= Requirement =
Task for the records below: repeat the line containing "Task: Click the 24小时前 timestamp" and every line after it, exactly and with nothing else, but leave out the pictures.

Start of Given data

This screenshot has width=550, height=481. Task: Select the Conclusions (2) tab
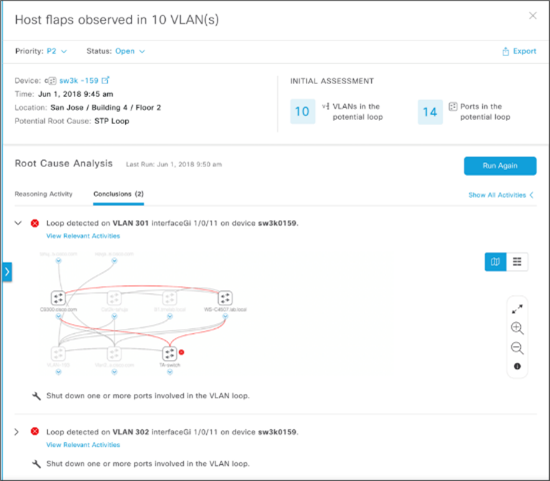point(119,194)
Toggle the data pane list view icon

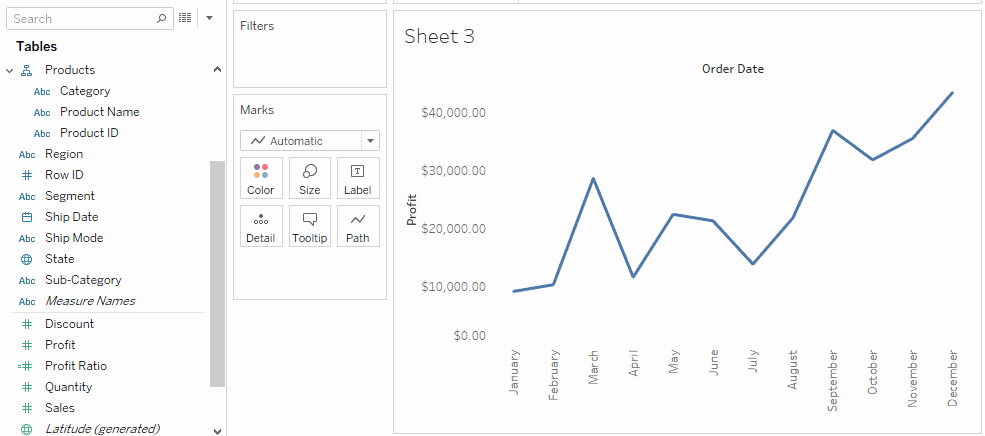tap(185, 18)
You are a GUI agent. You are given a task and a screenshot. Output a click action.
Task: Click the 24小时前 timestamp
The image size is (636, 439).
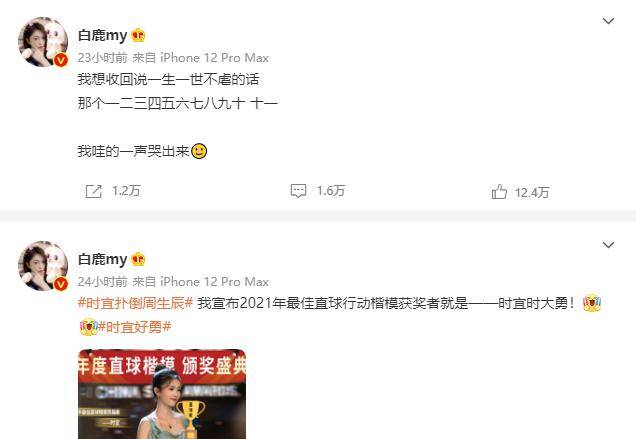tap(103, 282)
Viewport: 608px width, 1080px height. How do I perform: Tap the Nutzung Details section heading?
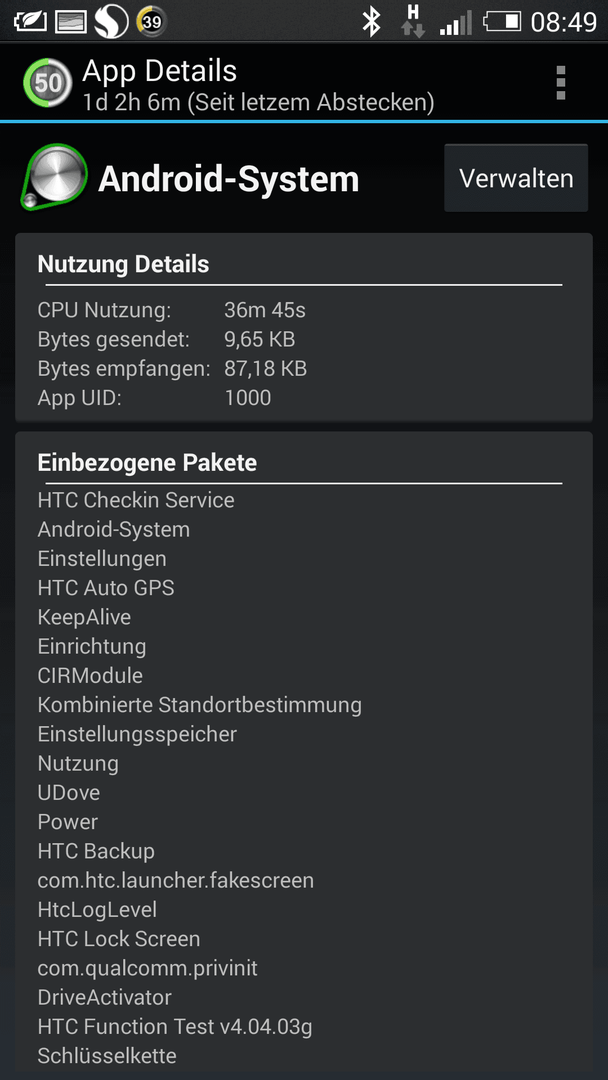point(123,264)
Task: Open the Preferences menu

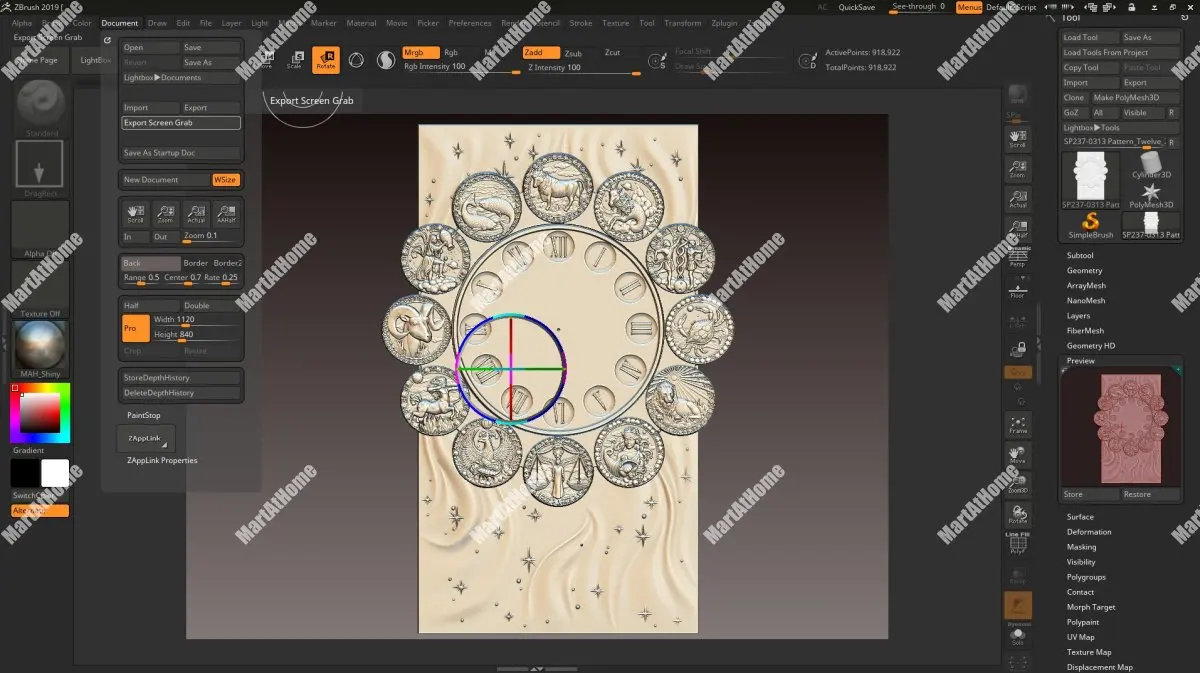Action: [469, 23]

End of Given data

= Response box =
Task: Click the 24小时前 timestamp
The image size is (636, 439).
tap(103, 282)
Viewport: 608px width, 1080px height. How do I perform: Tap the Nutzung Details section heading?
point(123,264)
Task: Open the Preferences menu

Action: [469, 23]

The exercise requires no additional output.